EXERCISE TASK: Put the rows from the line containing "Where should I" through the line containing "point(311,304)", inclusive, into a numbered list, skipping blank lines and leaving out the pictures.

MATERIAL PROVIDED:
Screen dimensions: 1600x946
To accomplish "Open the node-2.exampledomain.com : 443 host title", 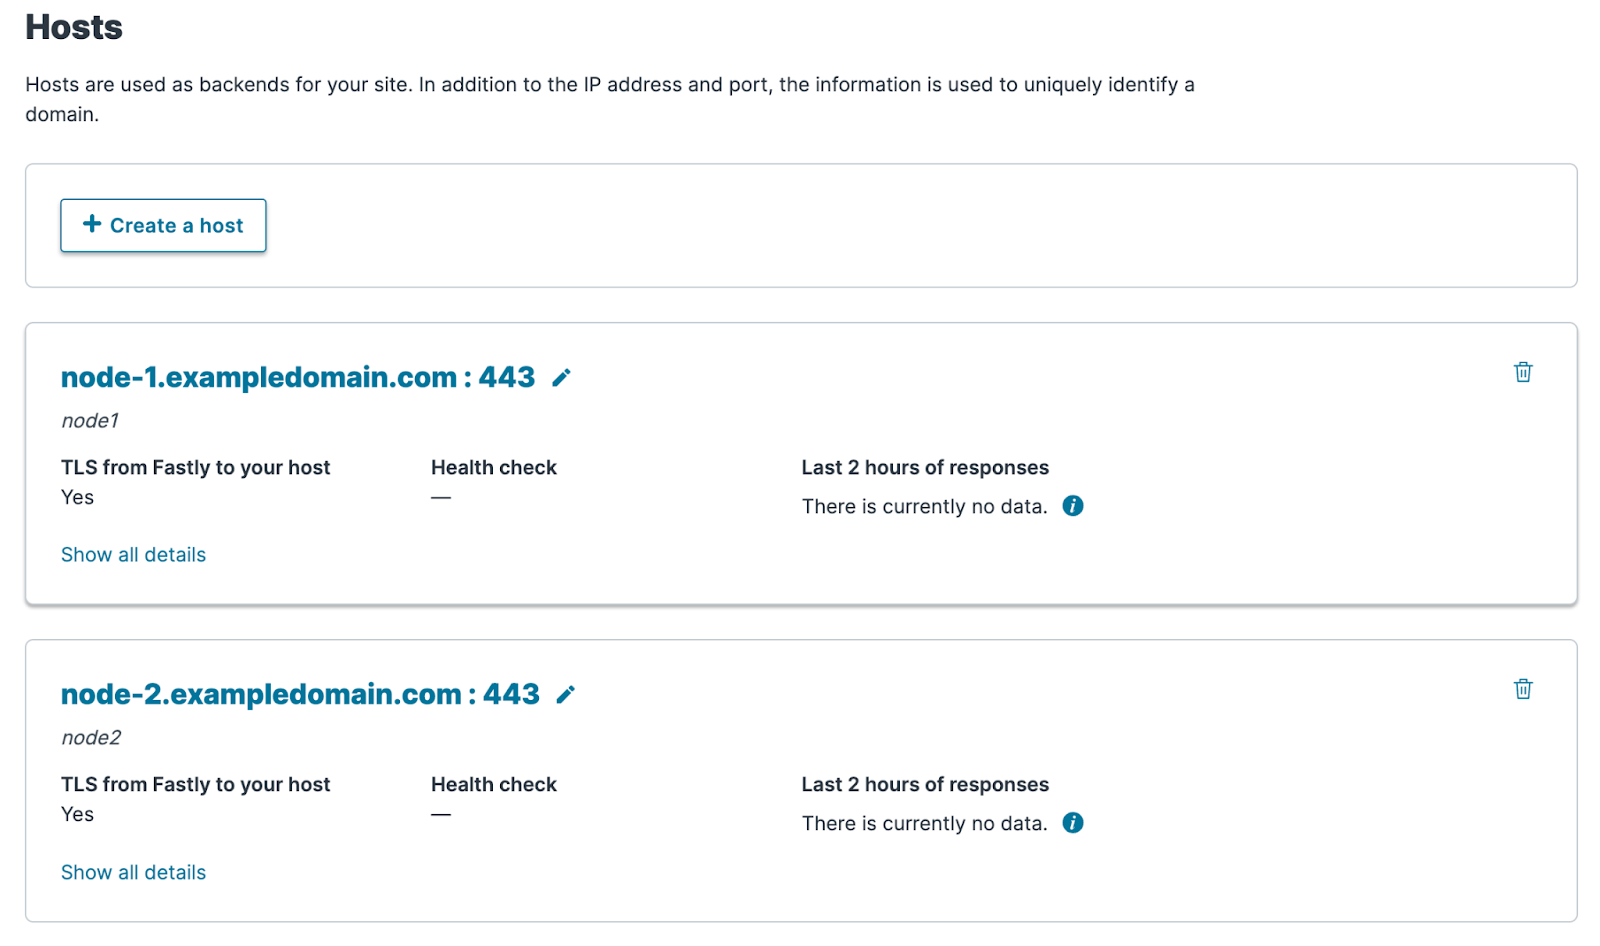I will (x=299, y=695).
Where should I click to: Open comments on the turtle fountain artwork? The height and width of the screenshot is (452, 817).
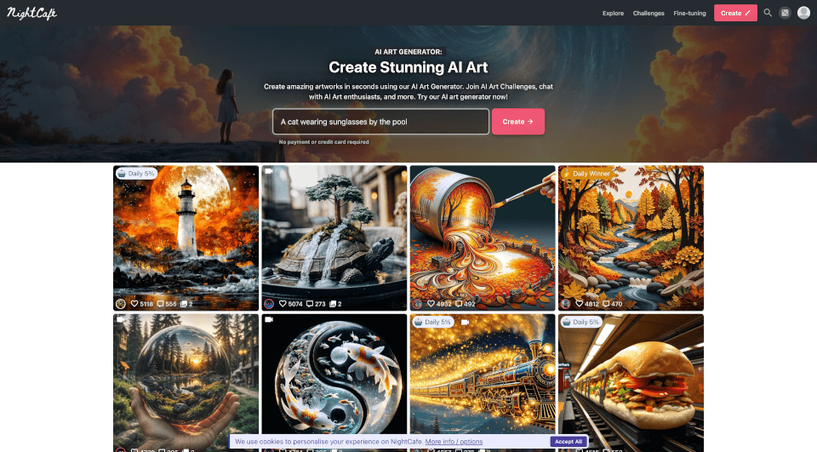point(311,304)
==
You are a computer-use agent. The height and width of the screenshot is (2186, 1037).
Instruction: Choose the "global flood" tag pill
* * *
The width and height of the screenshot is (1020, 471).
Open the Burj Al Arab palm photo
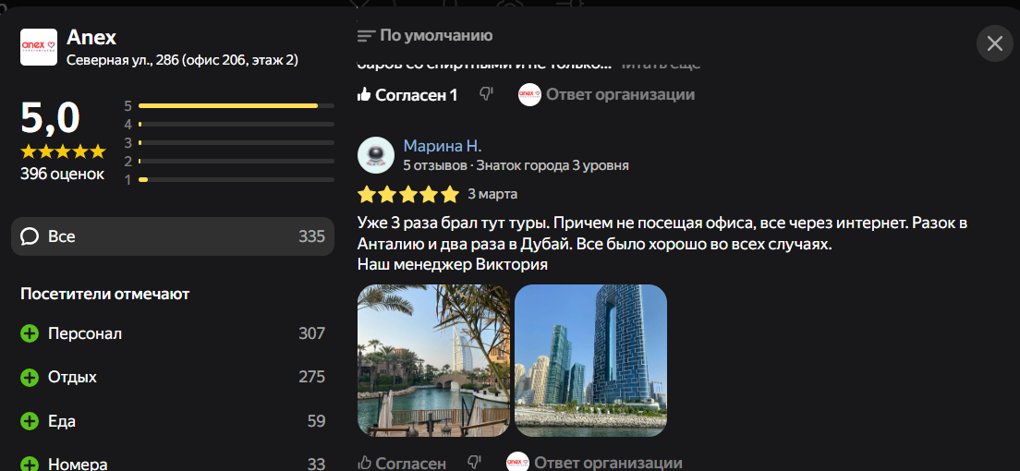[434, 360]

SOLUTION TO THE EXERCISE:
1. Where should I click to: Open comments on the turtle fountain artwork? The height and width of the screenshot is (452, 817).
2. point(311,304)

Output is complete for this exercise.